Le porte-parole du département d’État des USA, Matthew Miller, dans une déclaration à lui adressée, s’est prononcé sur la demande de retrait de la MINUMA sollicitée le vendredi 16 juin par les autorités maliennes. Les USA, à travers leur porte-parole, regrettant cette décision soulignent être préoccupés par les effets de celle-ci sur les crises sécuritaires et humanitaires sur la population.
Le Mali demande le retrait sans délai de la MINUSMA après dix ans de présence. Le chef de la diplomatie malienne, Abdoulaye DIOP, lors de l’examen du rapport périodique du secrétaire général de l’ONU, Antonio GUTERRES, a partagé la position des autorités de la transition après avoir rejeté les trois options de la reconfiguration de la MINUSMA. Celles-ci, selon lui, ne correspondent pas aux attentes du peuple malien.
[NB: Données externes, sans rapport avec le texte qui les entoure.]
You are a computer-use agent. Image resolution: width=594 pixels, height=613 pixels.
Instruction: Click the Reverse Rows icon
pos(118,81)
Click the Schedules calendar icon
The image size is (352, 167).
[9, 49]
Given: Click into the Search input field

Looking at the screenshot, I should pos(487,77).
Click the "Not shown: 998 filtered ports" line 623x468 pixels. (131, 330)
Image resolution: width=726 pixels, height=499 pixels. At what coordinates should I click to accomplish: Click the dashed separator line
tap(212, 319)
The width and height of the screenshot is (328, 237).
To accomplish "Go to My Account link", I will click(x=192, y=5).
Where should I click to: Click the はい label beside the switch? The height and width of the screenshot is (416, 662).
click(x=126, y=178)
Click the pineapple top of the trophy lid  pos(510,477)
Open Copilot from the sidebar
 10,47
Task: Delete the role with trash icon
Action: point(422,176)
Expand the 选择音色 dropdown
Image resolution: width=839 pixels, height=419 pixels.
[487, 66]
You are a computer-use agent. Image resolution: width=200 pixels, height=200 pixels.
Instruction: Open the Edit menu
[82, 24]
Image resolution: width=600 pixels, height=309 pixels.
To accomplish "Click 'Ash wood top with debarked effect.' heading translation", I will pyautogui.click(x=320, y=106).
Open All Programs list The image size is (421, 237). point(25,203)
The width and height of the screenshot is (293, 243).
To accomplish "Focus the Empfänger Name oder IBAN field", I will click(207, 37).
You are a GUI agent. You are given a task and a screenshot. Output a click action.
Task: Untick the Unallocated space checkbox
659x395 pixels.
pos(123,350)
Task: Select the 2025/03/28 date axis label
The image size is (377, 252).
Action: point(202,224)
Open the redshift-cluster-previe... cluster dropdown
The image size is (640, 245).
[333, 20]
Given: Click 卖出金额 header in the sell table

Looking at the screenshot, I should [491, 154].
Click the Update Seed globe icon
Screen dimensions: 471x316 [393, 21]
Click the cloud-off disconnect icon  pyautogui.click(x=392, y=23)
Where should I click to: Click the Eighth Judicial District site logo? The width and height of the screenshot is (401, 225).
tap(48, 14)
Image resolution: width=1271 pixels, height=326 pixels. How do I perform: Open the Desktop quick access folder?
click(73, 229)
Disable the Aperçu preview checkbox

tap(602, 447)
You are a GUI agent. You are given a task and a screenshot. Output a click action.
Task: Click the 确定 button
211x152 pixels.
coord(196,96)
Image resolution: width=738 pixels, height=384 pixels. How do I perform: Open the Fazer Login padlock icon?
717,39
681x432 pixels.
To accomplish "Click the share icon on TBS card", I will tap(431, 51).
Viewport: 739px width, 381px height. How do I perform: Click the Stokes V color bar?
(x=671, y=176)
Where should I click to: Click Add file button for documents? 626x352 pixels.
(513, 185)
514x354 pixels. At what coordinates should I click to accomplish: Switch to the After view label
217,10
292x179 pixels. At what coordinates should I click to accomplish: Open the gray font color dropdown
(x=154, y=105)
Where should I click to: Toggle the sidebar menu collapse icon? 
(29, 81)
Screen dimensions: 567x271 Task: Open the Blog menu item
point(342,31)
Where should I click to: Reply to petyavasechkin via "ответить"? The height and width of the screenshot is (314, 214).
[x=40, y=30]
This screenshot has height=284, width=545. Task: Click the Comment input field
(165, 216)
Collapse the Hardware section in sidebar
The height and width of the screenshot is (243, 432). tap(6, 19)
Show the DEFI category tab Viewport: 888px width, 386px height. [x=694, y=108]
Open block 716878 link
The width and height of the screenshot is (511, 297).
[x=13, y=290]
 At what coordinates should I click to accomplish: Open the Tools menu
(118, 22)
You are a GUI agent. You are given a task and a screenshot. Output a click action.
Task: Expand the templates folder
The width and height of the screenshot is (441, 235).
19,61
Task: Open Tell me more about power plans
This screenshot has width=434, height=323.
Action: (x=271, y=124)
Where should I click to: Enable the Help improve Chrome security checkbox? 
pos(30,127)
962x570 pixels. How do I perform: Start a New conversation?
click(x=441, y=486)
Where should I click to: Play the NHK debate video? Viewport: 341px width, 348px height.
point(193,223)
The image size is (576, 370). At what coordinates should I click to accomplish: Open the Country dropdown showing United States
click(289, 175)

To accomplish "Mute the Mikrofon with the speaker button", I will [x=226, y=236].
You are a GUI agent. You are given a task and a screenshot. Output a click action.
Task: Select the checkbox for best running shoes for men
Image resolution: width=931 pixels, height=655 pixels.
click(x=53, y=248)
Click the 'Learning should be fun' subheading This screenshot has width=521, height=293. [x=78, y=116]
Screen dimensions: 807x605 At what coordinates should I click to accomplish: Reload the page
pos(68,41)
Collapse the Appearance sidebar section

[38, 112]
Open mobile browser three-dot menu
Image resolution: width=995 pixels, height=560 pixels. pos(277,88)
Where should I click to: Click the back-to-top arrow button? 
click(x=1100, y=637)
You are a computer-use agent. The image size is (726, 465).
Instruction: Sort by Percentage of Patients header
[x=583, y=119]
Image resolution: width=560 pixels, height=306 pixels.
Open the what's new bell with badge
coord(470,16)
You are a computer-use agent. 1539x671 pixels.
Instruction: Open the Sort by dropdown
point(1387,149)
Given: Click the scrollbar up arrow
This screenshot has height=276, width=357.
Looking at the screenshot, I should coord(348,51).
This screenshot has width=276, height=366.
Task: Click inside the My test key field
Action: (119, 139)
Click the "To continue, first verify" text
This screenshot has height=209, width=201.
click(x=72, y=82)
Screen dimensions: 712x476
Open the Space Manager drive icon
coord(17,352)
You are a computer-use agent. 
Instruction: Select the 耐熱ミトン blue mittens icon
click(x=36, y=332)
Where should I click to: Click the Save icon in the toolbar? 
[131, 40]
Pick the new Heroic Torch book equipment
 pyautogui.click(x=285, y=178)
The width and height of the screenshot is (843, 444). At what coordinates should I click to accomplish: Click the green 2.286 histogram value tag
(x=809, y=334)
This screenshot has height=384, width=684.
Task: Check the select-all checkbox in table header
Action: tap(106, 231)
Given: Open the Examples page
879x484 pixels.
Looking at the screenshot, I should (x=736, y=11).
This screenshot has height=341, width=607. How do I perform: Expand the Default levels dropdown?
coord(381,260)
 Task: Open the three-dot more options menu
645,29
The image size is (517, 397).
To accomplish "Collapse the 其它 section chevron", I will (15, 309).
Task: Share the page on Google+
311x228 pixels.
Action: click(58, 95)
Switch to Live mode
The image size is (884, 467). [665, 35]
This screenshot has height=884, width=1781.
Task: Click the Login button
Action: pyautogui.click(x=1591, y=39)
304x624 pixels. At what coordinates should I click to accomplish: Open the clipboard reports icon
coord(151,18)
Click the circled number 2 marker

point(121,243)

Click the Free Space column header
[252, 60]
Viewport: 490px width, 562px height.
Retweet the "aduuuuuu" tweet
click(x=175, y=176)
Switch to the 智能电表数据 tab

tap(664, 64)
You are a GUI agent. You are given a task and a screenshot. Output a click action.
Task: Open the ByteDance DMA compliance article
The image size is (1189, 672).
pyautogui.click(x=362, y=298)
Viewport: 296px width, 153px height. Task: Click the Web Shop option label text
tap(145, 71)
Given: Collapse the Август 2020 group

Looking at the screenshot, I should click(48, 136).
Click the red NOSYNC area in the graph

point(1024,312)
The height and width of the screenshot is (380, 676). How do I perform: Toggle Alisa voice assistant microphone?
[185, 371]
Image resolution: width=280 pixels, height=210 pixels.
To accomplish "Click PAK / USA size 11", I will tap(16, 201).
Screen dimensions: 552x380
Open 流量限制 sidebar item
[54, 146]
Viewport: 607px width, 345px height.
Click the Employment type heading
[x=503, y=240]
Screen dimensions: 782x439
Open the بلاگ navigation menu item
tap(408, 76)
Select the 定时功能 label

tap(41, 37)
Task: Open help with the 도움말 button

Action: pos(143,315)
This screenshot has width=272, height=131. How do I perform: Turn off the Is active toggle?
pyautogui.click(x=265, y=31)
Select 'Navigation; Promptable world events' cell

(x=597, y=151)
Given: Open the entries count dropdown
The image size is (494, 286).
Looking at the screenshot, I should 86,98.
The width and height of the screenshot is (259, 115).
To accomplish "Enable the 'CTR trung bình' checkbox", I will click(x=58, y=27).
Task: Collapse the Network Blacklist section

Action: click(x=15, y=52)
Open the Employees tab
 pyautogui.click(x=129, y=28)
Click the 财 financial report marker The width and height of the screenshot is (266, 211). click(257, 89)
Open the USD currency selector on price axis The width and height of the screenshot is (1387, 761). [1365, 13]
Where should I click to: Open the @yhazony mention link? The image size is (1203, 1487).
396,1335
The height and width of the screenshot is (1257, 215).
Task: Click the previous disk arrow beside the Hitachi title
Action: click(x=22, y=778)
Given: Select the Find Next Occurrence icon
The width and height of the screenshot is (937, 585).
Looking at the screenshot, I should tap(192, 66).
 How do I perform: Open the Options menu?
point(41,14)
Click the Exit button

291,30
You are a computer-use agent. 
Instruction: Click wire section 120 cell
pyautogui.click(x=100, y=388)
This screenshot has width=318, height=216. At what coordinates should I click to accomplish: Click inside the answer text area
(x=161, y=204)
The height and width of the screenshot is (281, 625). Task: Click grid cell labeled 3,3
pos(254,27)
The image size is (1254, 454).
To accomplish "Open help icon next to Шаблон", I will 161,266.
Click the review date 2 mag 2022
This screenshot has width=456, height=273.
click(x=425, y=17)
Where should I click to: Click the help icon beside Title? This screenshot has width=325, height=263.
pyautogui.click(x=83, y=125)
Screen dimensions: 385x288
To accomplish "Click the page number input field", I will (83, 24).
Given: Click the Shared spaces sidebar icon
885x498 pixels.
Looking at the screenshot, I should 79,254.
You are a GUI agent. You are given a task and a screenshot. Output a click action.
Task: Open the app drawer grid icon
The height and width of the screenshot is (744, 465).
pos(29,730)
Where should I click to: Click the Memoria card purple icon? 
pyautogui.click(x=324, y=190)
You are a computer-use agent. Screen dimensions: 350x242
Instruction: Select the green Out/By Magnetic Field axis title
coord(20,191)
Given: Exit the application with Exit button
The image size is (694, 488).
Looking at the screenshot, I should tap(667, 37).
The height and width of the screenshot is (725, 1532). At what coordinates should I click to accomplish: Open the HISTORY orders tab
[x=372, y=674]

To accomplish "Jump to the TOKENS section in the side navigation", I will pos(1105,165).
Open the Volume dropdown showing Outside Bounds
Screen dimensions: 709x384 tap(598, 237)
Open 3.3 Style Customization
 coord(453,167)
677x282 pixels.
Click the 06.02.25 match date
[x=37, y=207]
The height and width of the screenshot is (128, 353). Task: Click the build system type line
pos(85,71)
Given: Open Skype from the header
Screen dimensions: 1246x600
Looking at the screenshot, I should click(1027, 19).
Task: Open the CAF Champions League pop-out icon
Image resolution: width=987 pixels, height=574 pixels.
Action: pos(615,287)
Face à cette décision, les USA ont réagi dans une déclaration attribuée au porte-parole du département d’État, Matthew Miller.
« Les États-Unis regrettent la décision du gouvernement de transition du Mali de révoquer son consentement à la MINUSMA. Nous sommes préoccupés par les effets que cette décision aura sur les crises sécuritaires et humanitaires qui affectent le peuple malien », indique la déclaration alors que l’opinion nationale est partagée entre le maintien et le départ de la Mission onusienne du Mali.
En dépit de cette décision, M. MILLER affirme : « nous continuerons à travailler avec nos partenaires en Afrique de l’Ouest pour les aider à relever les défis urgents en matière de sécurité et de gouvernance auxquels ils sont confrontés. Nous nous félicitons de nouvelles consultations avec les dirigeants régionaux sur les mesures supplémentaires visant à promouvoir la stabilité et à prévenir les conflits ».
Par ailleurs, les États-Unis apportent leur plein soutien à la MINUSMA et au Représentant spécial du Secrétaire général El-Ghassim Wane pour son leadership.
« Le retrait de la MINUSMA doit être ordonné et responsable, en donnant la priorité à la sûreté et à la sécurité des Casques bleus et des Maliens. Le gouvernement de transition doit également continuer à respecter tous ses engagements, y compris la transition vers un gouvernement démocratiquement élu et dirigé par des civils d’ici mars 2024 et la mise en œuvre de l’accord d’Alger », déclare le porte-parole du département d‘État.